METRO SHANGHAI / TWOCENTS
Why I said no to having a second child in my family
Published: Nov 09, 2015 07:28 PM
The other night over supper I joked with my family about the idea of having a second child. The central government's historic news amending its three-decade old one-child policy had just been announced, so it seemed like a fitting occasion to raise the topic.

My 14-year-old daughter looked at me quite seriously and asked, "You sure that you can? You are in your forties!" My mother-in-law likewise appeared frightened at the thought, hastening to say, "If you really want another child, you'd better find somebody else to help."

My dear mother-in-law is only 20 years older than me and was in excellent physical health when she first came to live with us back in 2001 following the birth of my little princess. As every Chinese family knows, it's uncommon to raise a child without help from their grandparents, especially in Shanghai where both parents usually have to work in order to make ends meet.

In spite of his busy work schedule, my husband is in fact a very attentive father, spending nearly every night reviewing mathematics, physics and chemistry lessons with our daughter. His reaction to my query was also quite comical. "I dare not imagine that when my hair turns grey in 15 years I still have to solve science questions for our second child!"

My husband and I are among the millions of those born in the 1970s, before China's one-child policy was put into effect, with a sibling, so we know the value of having a brother or sister. Siblings make great playmates and help share household, family and, later, financial responsibilities. In theory, giving our daughter a younger brother or sister would ostensibly solve my mother-in-law's and my husband's concerns, as she would be taking over both of their roles.

But here in China, where having only one child in a family is deeply embedded in our collective psyche, I fear that introducing a toddler into our family would doom us to an unharmonious household. Chinese media are constantly reporting on conflicts between rival siblings suing each other for the bigger stake in their family inheritances, or some grossly spoiled "Little Emperor" who forced their mother to abort their unborn second child because they wanted to retain their family status.

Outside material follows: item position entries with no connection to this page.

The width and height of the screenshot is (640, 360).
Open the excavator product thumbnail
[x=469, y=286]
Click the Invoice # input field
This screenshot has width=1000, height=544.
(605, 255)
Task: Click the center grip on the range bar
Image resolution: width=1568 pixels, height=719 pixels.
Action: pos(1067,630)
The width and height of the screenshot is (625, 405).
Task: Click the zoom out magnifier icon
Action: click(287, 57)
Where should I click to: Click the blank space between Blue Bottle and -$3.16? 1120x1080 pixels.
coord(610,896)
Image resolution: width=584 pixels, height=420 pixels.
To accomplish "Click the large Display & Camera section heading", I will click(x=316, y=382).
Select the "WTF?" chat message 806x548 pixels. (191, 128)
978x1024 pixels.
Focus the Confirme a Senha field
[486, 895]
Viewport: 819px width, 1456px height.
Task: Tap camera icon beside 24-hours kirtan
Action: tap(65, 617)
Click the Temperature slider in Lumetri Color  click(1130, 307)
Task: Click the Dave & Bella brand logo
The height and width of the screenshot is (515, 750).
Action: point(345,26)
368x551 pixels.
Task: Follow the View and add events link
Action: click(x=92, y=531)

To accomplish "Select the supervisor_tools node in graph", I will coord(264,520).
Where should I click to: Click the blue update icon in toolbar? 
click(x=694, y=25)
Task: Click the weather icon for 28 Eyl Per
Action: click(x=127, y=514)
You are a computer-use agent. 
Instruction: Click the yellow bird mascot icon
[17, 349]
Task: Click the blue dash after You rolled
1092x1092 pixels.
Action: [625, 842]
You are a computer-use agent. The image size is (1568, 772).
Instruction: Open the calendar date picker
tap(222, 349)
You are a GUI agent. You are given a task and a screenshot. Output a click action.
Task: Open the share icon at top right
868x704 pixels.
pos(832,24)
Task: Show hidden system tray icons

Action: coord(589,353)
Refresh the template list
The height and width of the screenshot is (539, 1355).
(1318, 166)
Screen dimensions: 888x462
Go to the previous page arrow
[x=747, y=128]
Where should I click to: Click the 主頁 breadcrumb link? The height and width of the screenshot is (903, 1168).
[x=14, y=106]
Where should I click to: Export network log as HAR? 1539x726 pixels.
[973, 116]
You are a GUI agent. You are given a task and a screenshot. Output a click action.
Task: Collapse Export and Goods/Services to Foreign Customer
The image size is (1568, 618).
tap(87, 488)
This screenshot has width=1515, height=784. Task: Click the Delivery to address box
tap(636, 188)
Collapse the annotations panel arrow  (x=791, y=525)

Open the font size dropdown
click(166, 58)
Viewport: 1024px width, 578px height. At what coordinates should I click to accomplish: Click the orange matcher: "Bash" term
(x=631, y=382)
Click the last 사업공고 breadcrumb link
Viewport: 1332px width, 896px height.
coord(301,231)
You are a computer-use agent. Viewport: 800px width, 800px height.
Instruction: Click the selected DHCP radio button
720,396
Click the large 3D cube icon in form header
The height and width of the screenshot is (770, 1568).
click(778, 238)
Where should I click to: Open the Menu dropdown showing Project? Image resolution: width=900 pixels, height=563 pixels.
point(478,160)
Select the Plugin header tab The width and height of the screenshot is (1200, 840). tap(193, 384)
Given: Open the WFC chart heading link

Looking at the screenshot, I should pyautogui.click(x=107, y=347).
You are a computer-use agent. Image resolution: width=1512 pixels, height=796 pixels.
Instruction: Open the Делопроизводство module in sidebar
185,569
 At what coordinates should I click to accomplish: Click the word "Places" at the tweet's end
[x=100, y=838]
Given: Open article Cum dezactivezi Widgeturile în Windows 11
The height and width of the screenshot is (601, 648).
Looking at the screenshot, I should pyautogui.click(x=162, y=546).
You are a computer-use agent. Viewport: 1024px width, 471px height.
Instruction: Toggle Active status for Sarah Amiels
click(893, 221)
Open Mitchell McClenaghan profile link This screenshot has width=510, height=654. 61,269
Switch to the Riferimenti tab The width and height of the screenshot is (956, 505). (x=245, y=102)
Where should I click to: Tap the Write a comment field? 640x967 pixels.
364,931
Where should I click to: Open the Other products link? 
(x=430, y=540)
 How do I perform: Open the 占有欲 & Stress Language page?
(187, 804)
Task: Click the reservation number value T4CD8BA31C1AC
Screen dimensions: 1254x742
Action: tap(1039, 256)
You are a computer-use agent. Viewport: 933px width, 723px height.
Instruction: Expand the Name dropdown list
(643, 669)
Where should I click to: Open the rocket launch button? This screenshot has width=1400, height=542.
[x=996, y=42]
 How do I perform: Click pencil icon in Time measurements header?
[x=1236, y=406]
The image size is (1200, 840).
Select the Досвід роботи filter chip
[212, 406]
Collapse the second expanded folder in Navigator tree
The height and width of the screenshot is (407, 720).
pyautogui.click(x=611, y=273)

The mental shift that our daughter would be made to undergo from knowing that everything in our family "is all yours" to "you'll have to share" would certainly pose the most challenges for all of us to overcome. Just to gauge her reaction, I jokingly prepared her for the worst, saying "Right now our apartment goes to you, but if you had a little brother or sister you'd have to fight over it."

I expected her to have an adolescent conniption, but she surprised me by shrugging her shoulders and caustically retorting, "Do you think you still have the ability to have a child?"

I don't know if she meant physically or financially, but either way she unwittingly raised a valid point. Even if Chinese mothers can physically have a second child, do we have the mental energy to? I recall very clearly how much effort I and my husband have spent the past 14 years to raise our daughter well, from playing with her as a toddler to working tirelessly at our jobs in order to afford good schools for her to sitting with her every night while she does her homework.

We are comfortably middle class, but my husband and I have worked very hard to get here while also remaining present in our daughter's upbringing. Despite Shanghai's soaring real estate prices and ever-increasing cost of living (the highest in all of Asia), money would hardly be the most important variable when considering having a second child. Being able to devote the same emotional and physical energy to that infant as we did with our first child is the priority factor.

As we are right now, we are a very happy and content one-child family. There is mutual love and respect between each member of our household, and we are secure in the knowledge that we will continue to be able to provide for our daughter's forthcoming teen and college years. A second child would certainly disrupt all of that, and as far as I'm concerned, I'm not willing to make that sacrifice.

The opinions expressed in this article are the author's own and do not necessarily reflect the views of the Global Times.